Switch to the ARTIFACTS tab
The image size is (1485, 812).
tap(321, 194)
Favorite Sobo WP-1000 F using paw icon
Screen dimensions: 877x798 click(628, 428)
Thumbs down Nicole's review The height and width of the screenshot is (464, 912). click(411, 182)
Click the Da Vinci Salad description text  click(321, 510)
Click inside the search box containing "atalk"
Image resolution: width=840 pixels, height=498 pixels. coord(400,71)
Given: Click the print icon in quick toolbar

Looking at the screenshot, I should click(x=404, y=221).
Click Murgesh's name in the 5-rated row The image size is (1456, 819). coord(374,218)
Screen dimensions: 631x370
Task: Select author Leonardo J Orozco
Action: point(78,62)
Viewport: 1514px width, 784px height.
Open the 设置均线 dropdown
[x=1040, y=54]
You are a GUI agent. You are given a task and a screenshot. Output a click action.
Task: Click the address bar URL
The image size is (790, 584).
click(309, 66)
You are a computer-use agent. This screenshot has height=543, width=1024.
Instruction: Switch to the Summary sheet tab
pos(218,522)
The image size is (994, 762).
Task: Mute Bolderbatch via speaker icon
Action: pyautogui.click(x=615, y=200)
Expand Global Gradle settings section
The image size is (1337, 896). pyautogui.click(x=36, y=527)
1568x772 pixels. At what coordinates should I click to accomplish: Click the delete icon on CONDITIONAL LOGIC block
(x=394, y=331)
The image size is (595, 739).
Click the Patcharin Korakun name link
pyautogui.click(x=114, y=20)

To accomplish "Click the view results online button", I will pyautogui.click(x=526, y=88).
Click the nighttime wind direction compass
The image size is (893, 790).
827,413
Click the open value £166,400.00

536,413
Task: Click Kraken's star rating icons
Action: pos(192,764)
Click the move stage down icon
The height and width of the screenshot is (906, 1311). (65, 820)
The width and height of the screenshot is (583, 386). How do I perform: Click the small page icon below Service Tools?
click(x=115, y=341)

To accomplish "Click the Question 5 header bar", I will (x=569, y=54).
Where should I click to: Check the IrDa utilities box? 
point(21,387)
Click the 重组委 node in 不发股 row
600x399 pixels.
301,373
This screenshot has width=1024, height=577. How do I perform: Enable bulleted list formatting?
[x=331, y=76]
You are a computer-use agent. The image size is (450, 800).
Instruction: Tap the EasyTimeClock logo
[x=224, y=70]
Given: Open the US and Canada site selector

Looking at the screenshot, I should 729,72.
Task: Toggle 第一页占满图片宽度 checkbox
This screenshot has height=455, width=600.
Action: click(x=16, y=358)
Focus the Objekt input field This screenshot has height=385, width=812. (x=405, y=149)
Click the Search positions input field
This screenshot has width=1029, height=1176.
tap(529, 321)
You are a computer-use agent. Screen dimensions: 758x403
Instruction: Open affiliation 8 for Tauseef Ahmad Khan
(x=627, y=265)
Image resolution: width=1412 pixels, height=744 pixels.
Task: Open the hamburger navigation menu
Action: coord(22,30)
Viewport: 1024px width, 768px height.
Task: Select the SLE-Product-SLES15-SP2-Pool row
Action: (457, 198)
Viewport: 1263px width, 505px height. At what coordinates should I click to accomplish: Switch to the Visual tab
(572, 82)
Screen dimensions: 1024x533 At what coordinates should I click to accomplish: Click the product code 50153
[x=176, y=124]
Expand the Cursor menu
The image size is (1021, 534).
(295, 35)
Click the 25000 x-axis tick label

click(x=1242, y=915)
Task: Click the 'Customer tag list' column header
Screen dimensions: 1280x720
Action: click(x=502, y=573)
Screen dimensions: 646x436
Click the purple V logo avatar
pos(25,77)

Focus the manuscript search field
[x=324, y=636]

══════════════════════════════

[WHAT YOU SHOULD DO]: Taking the lines above, repeat exactly those from the line that contains "You are a GUI" through the line that contains "You are a computer-use agent. This", and both of those lines as well. Include nothing else.

[TASK OUTPUT]:
You are a GUI agent. You are given a task and a screenshot. Output a click action.
Task: Click the address bar URL
The image size is (790, 584).
click(309, 66)
You are a computer-use agent. This screenshot has height=543, width=1024.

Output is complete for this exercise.